Kathy misses the dog so much she may put an e-collar on me if I don’t hurry up and go get the pup. She’s worried Cade won’t remember some fun daily traditions they’d started. (Unlike Hank, our previous Lab, Cade is not a one-person Lab.) Cade has Kathy pretty well trained to spend time with him and likes his games with her almost as much as his games with me. It’s probably been 30 years since we had a retriever that spent that much time with Kathy, and back then we had small kids so she didn’t have nearly as much free time to spend with a dog.

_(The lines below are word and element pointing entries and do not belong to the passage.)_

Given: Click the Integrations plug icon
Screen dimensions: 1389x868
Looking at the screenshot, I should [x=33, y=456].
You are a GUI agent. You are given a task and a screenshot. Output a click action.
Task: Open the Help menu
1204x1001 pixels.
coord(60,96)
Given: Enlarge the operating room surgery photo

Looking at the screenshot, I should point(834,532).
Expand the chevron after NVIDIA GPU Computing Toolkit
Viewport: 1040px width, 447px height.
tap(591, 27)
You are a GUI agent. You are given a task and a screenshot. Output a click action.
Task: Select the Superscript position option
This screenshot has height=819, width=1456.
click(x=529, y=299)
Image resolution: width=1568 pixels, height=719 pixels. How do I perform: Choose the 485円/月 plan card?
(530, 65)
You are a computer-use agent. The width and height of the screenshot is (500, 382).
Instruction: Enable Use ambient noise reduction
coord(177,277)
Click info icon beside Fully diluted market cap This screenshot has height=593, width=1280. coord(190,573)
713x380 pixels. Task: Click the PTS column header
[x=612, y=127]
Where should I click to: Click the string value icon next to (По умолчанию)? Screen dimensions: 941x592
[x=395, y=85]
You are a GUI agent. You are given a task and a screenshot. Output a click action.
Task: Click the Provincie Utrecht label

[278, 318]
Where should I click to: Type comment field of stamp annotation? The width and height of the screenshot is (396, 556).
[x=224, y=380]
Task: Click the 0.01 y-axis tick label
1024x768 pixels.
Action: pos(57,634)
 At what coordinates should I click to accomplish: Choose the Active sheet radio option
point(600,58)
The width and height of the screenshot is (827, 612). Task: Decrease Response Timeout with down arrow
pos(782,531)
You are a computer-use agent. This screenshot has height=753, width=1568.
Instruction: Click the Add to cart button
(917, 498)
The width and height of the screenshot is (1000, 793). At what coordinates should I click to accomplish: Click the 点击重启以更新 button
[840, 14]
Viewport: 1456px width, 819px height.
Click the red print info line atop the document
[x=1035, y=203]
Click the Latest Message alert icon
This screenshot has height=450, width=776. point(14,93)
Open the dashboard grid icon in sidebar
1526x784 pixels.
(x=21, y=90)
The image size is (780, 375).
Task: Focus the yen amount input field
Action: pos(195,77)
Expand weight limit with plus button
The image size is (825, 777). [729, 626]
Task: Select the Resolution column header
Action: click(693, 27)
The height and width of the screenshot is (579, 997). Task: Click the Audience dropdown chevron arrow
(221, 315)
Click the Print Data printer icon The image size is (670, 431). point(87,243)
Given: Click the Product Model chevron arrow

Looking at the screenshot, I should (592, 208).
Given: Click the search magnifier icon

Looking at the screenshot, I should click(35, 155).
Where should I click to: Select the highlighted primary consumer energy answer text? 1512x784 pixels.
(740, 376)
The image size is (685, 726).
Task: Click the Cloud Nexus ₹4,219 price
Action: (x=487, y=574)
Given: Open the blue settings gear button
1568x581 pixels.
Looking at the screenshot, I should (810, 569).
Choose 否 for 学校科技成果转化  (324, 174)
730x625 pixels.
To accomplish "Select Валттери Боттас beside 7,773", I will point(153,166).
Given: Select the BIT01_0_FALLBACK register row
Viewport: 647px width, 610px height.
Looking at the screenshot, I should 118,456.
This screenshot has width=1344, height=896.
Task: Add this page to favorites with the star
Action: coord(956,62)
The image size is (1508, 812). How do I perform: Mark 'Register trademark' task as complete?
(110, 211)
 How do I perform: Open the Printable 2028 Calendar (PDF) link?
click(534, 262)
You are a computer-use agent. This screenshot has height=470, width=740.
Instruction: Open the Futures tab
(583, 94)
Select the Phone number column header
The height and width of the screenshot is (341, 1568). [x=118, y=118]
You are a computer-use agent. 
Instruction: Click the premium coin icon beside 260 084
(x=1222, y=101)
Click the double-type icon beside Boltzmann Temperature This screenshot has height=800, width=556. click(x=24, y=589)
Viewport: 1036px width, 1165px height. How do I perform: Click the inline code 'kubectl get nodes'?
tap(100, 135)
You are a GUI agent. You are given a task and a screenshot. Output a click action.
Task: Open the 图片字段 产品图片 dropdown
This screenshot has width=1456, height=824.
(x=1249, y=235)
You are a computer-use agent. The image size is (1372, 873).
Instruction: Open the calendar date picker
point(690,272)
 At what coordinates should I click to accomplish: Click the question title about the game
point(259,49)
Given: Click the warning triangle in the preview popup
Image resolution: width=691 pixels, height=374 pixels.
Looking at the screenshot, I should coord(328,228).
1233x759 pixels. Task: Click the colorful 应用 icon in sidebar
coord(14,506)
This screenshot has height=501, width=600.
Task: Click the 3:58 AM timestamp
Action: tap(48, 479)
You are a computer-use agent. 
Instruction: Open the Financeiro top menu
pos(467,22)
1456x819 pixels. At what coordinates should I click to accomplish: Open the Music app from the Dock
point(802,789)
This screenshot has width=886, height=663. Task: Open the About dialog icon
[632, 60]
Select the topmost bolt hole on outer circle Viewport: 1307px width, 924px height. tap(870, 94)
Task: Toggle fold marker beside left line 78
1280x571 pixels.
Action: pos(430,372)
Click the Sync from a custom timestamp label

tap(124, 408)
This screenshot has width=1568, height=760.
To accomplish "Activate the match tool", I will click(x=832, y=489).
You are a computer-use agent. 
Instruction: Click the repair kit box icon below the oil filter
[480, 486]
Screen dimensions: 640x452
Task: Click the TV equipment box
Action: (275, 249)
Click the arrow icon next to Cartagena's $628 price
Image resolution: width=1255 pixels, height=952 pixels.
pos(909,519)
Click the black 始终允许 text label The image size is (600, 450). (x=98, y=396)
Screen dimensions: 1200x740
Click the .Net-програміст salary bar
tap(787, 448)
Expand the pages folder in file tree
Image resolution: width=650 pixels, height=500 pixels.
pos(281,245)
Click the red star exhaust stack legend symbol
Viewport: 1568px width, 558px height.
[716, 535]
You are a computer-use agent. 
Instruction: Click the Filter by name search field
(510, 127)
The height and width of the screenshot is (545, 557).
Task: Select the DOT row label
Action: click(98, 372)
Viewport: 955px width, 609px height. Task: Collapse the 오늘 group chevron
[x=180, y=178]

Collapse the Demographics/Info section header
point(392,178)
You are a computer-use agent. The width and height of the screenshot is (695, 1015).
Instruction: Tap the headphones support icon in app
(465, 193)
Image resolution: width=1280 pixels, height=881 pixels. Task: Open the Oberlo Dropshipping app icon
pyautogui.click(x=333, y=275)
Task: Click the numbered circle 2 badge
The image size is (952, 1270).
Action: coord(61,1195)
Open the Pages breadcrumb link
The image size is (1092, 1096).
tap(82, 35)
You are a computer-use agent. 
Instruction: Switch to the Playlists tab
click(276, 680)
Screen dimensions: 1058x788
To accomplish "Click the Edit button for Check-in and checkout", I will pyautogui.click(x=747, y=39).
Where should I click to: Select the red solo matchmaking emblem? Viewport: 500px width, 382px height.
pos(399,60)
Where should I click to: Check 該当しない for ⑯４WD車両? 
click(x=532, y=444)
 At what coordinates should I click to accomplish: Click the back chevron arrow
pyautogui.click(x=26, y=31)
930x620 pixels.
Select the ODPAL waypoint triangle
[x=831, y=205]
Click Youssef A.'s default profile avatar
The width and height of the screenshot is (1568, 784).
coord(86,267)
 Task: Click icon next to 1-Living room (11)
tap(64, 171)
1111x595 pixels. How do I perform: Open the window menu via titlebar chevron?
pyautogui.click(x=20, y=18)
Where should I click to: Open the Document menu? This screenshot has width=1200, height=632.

I’m not quite in as big of a hurry to get Cade back, though. I miss him, a lot, but I know what I want him to learn and don’t want to remove him from training until things are pretty well set in his brain. Brice agrees that the dog is surely intelligent, greatly appreciates learning and is super driven to do all things retrieving. He has also noticed that Cade likes to push things just a bit, trying to stay in charge or at least having some control when he’s working.
He’s not outwardly disobedient. It’s more subtle things, like creeping a step or two forward when on a “sit,” before he’s released for a retrieve. Cade also wants to be about a foot ahead when walking at heel, which is supposed to mean having his shoulder about even with my knees. I’ll just have to stay on him, and it normally doesn’t take much of a correction. Usually once he finds out the person is paying attention, he goes the full 100 percent of his training.
With Kathy, on the other hand, Cade is often in charge. That’s OK because it makes her happy, him happy, and the dog is smart enough to know which one of us (me) never bends the rules.
It was kind of like that in my house when I was growing up, too, though my dad did let me get up on the couch. Well, most of the time, anyway.